# TEXT SHOWN
Medium sized black hole 100,000 times bigger than sun discovered near center of Milky Way

RT.com (with video)
Mon, 04 Sep 2017 22:14 UTC


A new kind of black hole has been found at the center of the Milky Way - a find that may help explain the evolution of the phenomena.

In research conducted by Japanese astronomers using the ALMA Observatory in northern Chile, a black hole 100,000 times the size of our sun was found within a molecular gas cloud. Its relatively small size means that it is the first to be identified as an intermediate-mass black hole (IMBH).

Professor Tomoharu Oka of Japan's Keio University believes that black holes with masses greater than a million solar masses are at the center of all galaxies and are essential to their growth. The origins of supermassive black hole, however, remain a mystery.

"One possible scenario is IMBHs - which are formed by the runaway coalescence of stars in young compact star clusters - merge at the center of a galaxy to form a supermassive black hole," said Prof Oka.

Using the ALMA telescope, the team observed the cloud more than 195 light years from the center of the Milky Way. In findings published in the journal Nature Astronomy, Prof Oka then used computer simulations to show the high speed motion of the gas cloud, which the team concluded was a sign that it is surrounding a black hole.

"Based on the careful analysis of gas kinematics, we concluded a compact object with a mass of about 100,000 solar masses is lurking in this cloud," Prof Oka added.

The IMBH is the second-largest black hole discovered in the Milky Way next to Sagittarius A*, which is 400 million times the size of our sun.

According to theories, the Milky Way should be home to about 100 million smaller black holes, but only 60 have been found.

# WHAT THE TASK ASKS
Revise the passage of the black hole article starting at "A new kind of" and ending at "black hole (IMBH).", putting "scientists" in place of "astronomers".

# DATA
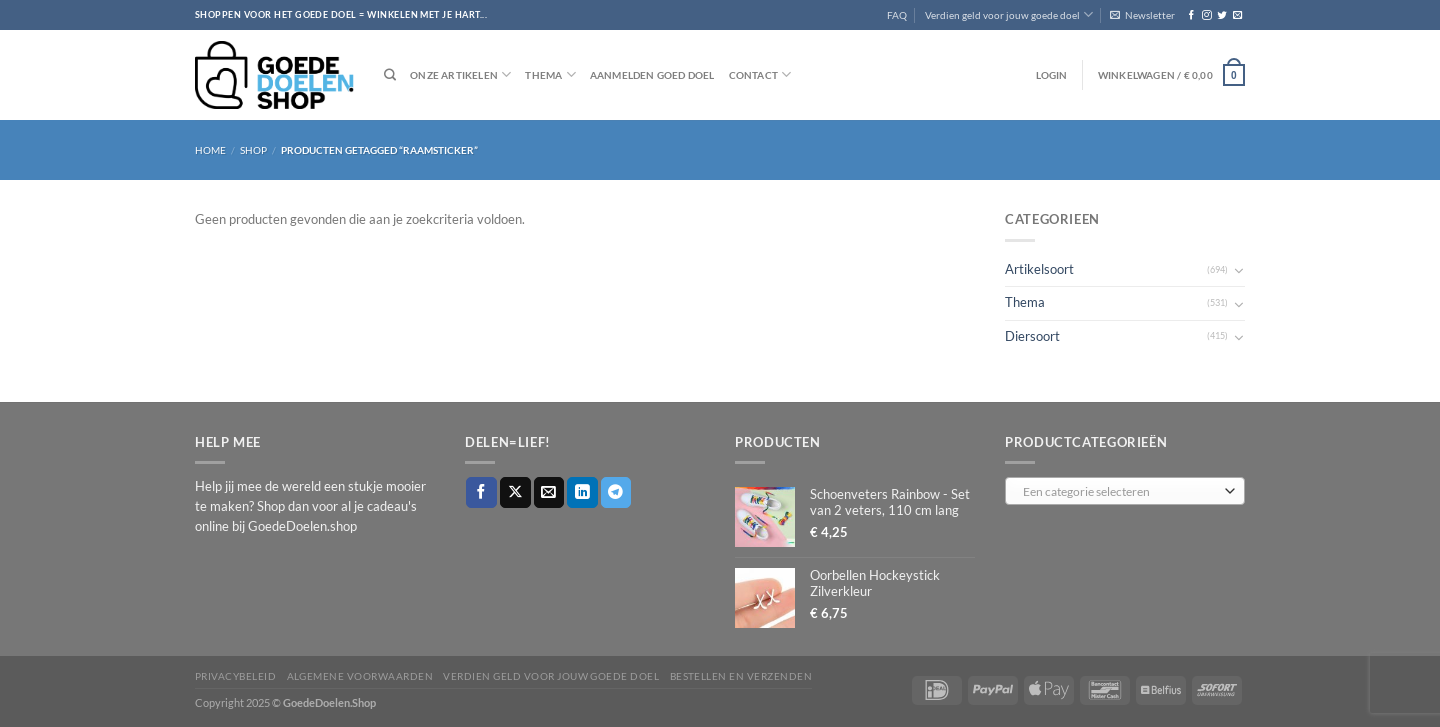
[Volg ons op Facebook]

# TASK RESULT
A new kind of black hole has been found at the center of the Milky Way - a find that may help explain the evolution of the phenomena.

In research conducted by Japanese scientists using the ALMA Observatory in northern Chile, a black hole 100,000 times the size of our sun was found within a molecular gas cloud. Its relatively small size means that it is the first to be identified as an intermediate-mass black hole (IMBH).